LSU2 mutations alter LSU accumulation and CES regulation. (A) Close-up of the mutated residues in LSU2mut strain in LSU structure. C. reinhardtii LSU dimer structure is shown in cartoon, as extracted from Rubisco structure (PDB: 1IR2). The two LSU subunits forming the dimer are represented in green and magenta. Subunits are maintained by two inter-subunits salt bridges between E109 and R253, and E110 and R213 residues. Residues mutated in LSU2mut (E109A and R253A) are highlighted in red. The figure was generated using the PyMol program (Schrödinger-LLC). (B) Impairment in Rubisco accumulation is revealed by the absence of phototrophic growth in the LSU2mut and ΔRBCS;LSU2mut strains as probed by spot tests on acetate-free minimal media (MIN). Growth on TAP is shown as a control. The corresponding soluble LSU accumulation detected by immunoblot is shown together with PsaD accumulation as loading control. (C) LSU synthesis rate in LSU2mut and ΔRBCS;LSU2mut measured by short 14C pulse labeling experiment and compared to WT. Note that in the 12–18% acrylamide-8M urea gel system, the mutated LSU undergoes a change in its migration pattern compared to native LSU. (D) Immunoblot with the Rubisco antibody after CN-PAGE analysis of soluble protein fractions of WT (note the dilution), ΔrbcL, ΔRBCS, LSU2mut and ΔRBCS;LSU2mut strains. A dashed line marks the position where two irrelevant lanes were removed. The position of the LSU-complexes observed in ΔRBCS is indicated at the right using the same symbols as in Figure 5 (square, cross, and circle).
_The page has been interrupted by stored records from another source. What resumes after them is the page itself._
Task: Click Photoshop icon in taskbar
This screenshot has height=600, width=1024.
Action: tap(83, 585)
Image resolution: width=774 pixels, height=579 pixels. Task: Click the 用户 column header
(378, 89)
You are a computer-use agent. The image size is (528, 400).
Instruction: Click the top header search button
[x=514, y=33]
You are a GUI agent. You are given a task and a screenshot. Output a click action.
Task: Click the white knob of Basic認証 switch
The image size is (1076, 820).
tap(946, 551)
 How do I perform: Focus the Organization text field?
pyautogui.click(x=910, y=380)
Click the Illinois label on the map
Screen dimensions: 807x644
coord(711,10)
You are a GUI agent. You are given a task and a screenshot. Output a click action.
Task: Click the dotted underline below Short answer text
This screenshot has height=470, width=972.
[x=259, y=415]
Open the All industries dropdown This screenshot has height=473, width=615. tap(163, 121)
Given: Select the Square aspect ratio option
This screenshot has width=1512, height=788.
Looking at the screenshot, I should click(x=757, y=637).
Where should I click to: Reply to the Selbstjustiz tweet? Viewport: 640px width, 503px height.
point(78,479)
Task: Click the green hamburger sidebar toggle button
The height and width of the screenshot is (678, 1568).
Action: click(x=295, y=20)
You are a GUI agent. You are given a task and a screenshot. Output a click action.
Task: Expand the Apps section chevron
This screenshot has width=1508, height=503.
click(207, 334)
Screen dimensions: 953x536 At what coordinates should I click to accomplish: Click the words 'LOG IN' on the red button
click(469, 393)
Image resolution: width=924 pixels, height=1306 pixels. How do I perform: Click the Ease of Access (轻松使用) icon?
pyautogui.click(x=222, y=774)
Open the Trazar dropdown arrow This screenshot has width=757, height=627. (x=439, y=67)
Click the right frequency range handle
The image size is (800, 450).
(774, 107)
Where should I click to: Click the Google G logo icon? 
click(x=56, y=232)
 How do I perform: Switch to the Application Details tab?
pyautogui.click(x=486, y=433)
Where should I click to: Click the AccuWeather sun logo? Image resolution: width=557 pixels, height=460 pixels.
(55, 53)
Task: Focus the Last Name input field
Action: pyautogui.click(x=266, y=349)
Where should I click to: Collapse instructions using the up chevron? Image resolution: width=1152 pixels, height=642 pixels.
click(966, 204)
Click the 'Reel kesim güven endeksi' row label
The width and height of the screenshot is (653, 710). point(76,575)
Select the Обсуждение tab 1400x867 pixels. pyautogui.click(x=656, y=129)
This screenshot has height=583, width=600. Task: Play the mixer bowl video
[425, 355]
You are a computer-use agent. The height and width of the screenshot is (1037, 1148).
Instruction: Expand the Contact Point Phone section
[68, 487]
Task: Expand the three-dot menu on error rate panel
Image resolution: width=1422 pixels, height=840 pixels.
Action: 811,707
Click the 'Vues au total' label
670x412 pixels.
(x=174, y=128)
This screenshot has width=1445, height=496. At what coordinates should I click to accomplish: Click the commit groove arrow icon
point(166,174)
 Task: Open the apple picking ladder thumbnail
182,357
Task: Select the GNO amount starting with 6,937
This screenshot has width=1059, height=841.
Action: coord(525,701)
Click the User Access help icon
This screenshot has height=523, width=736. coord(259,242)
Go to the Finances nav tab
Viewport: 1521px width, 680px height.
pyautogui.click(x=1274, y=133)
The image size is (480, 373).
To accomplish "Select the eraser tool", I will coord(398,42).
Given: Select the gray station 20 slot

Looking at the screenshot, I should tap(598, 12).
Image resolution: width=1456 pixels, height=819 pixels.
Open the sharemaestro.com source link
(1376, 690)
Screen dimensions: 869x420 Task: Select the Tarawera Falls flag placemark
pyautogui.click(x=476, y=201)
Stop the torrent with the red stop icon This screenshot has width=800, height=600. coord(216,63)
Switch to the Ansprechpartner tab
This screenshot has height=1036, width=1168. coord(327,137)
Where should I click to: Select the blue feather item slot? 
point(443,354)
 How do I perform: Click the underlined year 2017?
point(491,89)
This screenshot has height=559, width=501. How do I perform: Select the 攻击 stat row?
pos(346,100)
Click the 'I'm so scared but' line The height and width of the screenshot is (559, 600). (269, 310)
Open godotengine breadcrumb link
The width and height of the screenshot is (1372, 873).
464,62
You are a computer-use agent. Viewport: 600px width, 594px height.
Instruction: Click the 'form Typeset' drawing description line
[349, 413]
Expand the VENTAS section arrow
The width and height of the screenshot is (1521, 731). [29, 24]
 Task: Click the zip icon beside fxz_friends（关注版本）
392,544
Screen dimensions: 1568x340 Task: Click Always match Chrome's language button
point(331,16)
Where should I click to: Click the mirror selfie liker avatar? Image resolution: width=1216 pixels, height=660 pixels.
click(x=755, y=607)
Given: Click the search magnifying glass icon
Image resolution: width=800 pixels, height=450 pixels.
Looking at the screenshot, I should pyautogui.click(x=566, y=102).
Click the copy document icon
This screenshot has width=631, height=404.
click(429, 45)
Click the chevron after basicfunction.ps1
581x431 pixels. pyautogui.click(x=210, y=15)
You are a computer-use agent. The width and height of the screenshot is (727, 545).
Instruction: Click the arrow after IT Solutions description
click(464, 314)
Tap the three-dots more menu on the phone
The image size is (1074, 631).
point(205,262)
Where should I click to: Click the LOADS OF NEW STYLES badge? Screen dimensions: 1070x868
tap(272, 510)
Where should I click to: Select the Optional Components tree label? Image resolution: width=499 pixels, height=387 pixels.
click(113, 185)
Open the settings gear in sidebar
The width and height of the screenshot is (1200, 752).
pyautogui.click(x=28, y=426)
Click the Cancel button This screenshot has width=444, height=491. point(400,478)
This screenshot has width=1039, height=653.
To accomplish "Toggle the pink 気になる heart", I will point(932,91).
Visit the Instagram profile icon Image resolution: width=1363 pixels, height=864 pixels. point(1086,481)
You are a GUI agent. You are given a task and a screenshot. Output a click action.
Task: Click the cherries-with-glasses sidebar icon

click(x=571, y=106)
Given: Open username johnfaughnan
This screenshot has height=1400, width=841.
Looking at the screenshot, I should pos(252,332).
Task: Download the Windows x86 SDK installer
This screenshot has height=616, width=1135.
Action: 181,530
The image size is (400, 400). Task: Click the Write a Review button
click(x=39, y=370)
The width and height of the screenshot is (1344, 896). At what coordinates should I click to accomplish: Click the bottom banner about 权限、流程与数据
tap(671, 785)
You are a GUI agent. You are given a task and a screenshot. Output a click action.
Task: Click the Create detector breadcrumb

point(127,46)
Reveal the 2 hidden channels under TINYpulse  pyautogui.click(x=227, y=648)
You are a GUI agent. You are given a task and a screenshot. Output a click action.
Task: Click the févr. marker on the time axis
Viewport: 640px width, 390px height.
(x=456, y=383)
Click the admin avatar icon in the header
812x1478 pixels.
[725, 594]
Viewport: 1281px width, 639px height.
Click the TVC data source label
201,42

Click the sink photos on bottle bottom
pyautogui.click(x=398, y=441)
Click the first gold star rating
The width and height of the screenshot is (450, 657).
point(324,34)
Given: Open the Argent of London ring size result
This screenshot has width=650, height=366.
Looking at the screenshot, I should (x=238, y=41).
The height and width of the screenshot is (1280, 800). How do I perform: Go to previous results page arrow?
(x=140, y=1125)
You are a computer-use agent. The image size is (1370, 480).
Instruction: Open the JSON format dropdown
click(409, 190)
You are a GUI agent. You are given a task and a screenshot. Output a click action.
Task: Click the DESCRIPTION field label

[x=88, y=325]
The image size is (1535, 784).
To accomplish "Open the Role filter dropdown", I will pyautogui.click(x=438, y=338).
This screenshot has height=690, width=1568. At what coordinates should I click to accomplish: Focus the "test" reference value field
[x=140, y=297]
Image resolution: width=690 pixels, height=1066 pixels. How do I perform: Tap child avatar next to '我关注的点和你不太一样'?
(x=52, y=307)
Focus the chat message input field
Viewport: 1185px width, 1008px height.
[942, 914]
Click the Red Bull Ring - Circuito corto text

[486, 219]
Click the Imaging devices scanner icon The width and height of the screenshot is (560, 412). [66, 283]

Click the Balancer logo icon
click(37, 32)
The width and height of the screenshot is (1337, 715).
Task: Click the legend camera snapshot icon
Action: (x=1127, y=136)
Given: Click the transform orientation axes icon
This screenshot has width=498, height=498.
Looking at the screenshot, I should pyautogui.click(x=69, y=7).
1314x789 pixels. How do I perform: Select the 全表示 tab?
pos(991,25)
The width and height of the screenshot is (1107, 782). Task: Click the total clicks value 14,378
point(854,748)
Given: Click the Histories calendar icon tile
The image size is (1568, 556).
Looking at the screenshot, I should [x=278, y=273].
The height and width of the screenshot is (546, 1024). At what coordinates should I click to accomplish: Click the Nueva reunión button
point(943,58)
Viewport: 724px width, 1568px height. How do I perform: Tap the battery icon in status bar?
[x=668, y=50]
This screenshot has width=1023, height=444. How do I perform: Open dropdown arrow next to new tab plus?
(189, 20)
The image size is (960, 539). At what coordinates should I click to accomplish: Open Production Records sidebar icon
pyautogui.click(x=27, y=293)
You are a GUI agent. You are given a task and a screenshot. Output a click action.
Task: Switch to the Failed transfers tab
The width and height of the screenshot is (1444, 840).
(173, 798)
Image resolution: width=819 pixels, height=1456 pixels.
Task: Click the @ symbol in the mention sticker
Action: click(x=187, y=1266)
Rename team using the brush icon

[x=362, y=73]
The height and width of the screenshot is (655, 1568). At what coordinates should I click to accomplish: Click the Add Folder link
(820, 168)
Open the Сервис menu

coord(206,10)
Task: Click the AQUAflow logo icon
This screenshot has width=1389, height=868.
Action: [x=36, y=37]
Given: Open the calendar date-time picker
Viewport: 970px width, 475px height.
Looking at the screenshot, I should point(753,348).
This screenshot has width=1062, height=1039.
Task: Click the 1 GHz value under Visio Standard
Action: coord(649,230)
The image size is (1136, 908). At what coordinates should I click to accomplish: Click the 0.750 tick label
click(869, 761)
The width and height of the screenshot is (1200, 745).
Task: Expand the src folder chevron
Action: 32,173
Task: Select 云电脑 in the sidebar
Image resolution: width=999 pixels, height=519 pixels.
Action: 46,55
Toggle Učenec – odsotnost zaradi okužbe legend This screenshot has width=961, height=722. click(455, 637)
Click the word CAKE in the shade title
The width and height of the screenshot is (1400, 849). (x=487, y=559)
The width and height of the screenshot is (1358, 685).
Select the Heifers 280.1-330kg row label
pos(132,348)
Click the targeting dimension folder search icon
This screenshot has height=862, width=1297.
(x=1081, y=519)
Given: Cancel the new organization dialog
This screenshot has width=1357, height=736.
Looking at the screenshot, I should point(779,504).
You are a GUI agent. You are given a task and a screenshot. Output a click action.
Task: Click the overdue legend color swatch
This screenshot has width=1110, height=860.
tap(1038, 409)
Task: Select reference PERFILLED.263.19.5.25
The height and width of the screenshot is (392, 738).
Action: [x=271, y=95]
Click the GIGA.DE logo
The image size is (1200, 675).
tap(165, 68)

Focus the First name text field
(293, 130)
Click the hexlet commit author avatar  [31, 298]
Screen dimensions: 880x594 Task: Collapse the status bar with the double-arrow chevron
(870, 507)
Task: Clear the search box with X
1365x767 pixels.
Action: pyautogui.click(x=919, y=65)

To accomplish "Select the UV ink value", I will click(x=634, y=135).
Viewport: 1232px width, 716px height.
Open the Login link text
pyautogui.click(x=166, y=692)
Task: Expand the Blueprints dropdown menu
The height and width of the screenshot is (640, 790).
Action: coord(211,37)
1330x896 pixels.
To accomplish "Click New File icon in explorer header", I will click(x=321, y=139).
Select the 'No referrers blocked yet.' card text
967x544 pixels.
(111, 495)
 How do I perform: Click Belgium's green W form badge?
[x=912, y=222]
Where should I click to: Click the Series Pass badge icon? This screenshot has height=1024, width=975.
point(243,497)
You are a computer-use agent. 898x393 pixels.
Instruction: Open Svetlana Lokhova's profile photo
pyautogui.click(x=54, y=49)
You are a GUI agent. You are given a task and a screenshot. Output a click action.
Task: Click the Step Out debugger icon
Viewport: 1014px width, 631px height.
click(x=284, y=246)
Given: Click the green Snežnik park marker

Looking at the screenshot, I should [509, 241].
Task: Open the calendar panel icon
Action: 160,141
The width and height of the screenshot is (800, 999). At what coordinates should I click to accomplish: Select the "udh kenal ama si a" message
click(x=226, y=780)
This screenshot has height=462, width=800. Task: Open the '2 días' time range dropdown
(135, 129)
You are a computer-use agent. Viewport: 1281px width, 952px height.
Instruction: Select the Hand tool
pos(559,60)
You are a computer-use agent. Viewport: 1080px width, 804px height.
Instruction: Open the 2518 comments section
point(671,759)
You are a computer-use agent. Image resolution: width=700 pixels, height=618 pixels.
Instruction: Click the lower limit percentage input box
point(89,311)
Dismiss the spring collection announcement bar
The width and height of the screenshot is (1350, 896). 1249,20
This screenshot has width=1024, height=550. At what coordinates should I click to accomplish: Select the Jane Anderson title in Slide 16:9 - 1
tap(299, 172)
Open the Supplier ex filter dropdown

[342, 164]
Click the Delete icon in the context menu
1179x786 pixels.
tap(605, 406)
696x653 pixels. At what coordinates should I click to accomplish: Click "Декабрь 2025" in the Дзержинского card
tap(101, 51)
We then produced another set of mutations in the rbcL gene aimed at preserving the ability of LSU to dimerize but not to oligomerize further. According to the 3D structure of Rubisco (PDB 1IR2; Mizohata et al., 2002), the LSU octameric core shows stabilizing interactions between adjacent LSU dimers involving hydrogen bonds between the guanidino-group of R215 and carbonyls of the main chain of D286 and N287 residues, as well as a salt bridge between the D216 and K161 residues from adjacent LSU dimers. We further noticed that the distance between two LSU dimers was the shortest at the A143 residues which were facing each other closely at the interface of two LSU dimers. To prevent productive interactions between LSU dimers, we introduced a steric clash by replacing the A143 alanine with a bulky tryptophan (A143W, Figure 9A) and disrupted the hydrogen bond and salt bridge formation by replacing the arginine and aspartic acid charged residues by neutral ones (R215A-D216A, Figure 9A). The resulting triple A143W-R215A-D216A (ARD) substitution was introduced into the LSU sequence, yielding LSU8mut (rbcLARD) transformants, which were produced both in an RBCS + (LSU8mut) or RBCS deficient context (ΔRBCS;LSU8mut). As expected and shown for representative strains from the different genotypes in Figure 9B, the LSU8 mutations resulted in a complete loss of phototrophy. Soluble LSU accumulated to levels comparable to that in a ΔRBCS strain, irrespective of the presence or absence of SSU (Figure 9B). We analyzed LSU translation rate in LSU8mut and ΔRBCS;LSU8mut by 14C pulse-radiolabeling (Figure 9C). In both cases, LSU was synthesized at a higher rate than WT, irrespective of the presence of SSU (compare LSU8mut lane and ΔRBCS;LSU8mut lane). Similarly to what had been observed for LSU2mut strains, the three substitutions abolished the CES behavior of LSU, allowing its translation to develop in an unregulated configuration.
Figure 9.
Disruption of LSU oligomerization alters LSU CES regulation. (A) Close-up of the mutated residues in the LSU8mut strain in LSU structure. Two LSU dimers facing each other are shown, as extracted from C. reinhardtii Rubisco structure (PDB: 1IR2). LSU subunits from the first and second depicted dimers are shown respectively in green and magenta, and in orange and yellow. The dimer to dimer interaction is stabilized by hydrogen bonds between the R215 and D286-N287 residues, and by a salt bridge involving the D216 and K161 residues, which are represented on the cartoon. The distance between the two dimers is the shortest at the A143 residues facing each other. Residues mutated in LSU8mut (ARD) are highlighted in red. The figure was generated using the PyMol program (Schrödinger-LLC). (B) Impairment in Rubisco accumulation is revealed by the absence of phototrophic growth in the LSU8mut and ΔRBCS; LSU8mut strains as probed by spot tests on acetate-free minimal media (MIN). Growth on TAP is provided as a control. Control strains WT, ΔrbcL, and ΔRBCS come from the same cultures as the ones used in Figure 7A. The corresponding soluble LSU accumulation detected by immunoblot is shown. (C) LSU synthesis rate in LSU8mut and ΔRBCS;LSU8mut measured by short 14C pulse labeling experiment and compared to ΔRBCS and WT. The dashed line marks the position of two irrelevant lanes, which were removed. (D) Immunoblot showing LSU and cyt f accumulation levels in the wild-type (WT), ΔRBCS, ΔrbcL, LSU8mut, and ΔRBCS;LSU8mut strains and in those latter three genetic contexts combined with the 5′UTRrbcL:petA reporter gene background. PsaD accumulation is provided as a loading control.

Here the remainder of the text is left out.